### Exercise directions
From the line that holds "You are a computer-use agent." down to the last line of the listing below, transcribe exactly and only those lines. Leave pictures out.
+ + + + + + +
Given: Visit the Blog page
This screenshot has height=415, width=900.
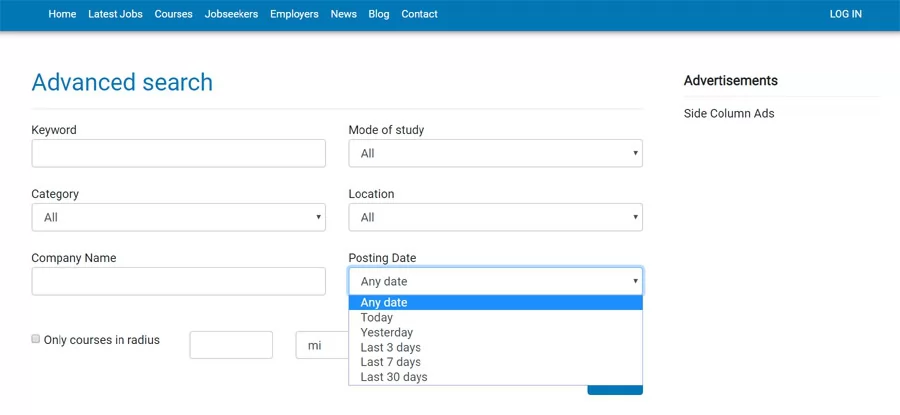Looking at the screenshot, I should coord(379,14).
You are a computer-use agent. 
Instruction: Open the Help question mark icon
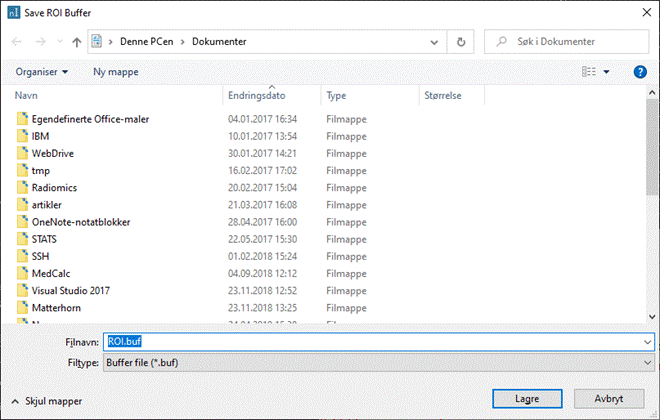[640, 72]
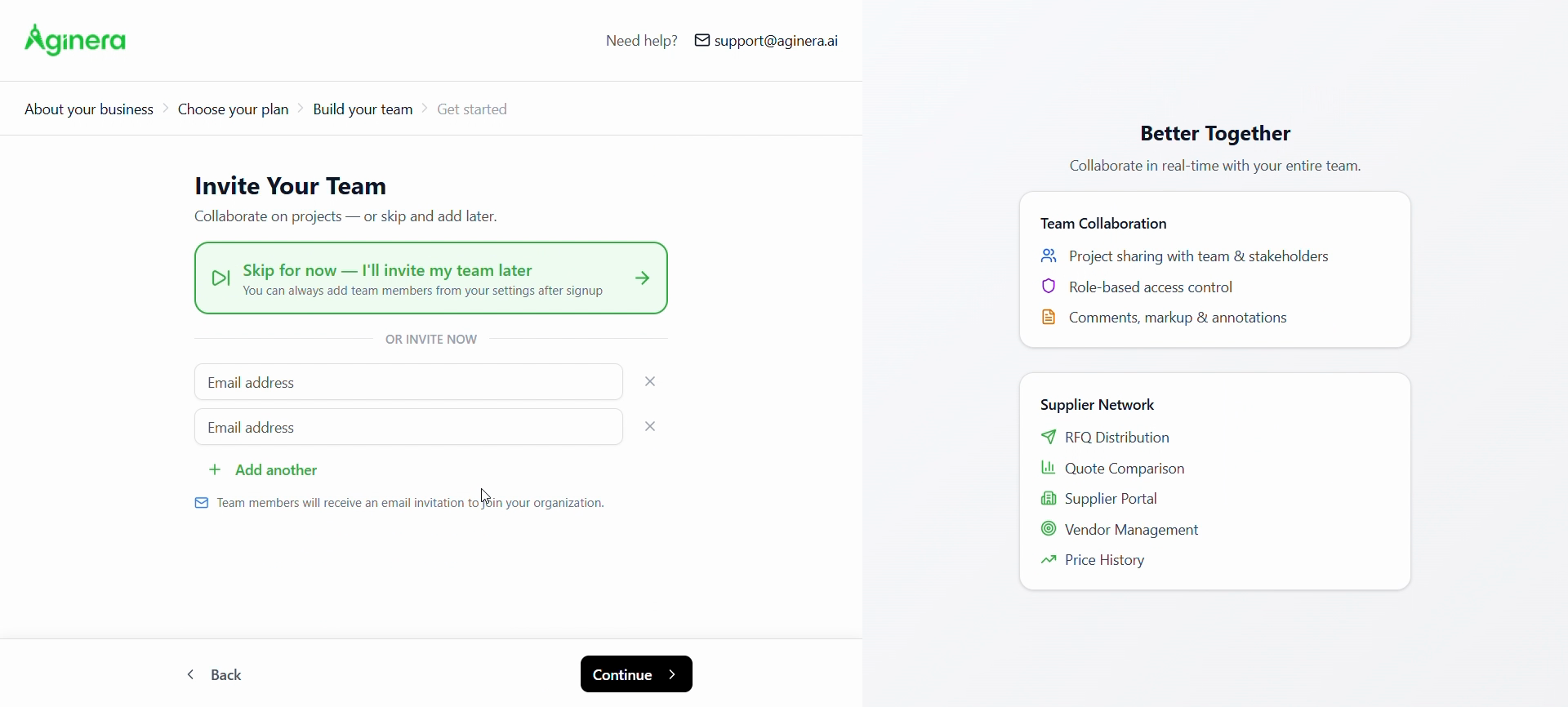Click the support email envelope icon
This screenshot has height=707, width=1568.
pyautogui.click(x=702, y=41)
+ + + + + + +
### Answer section
You are a computer-use agent. 
Instruction: Open the Help question mark icon
[640, 72]
Click the support email envelope icon
This screenshot has height=707, width=1568.
pyautogui.click(x=702, y=41)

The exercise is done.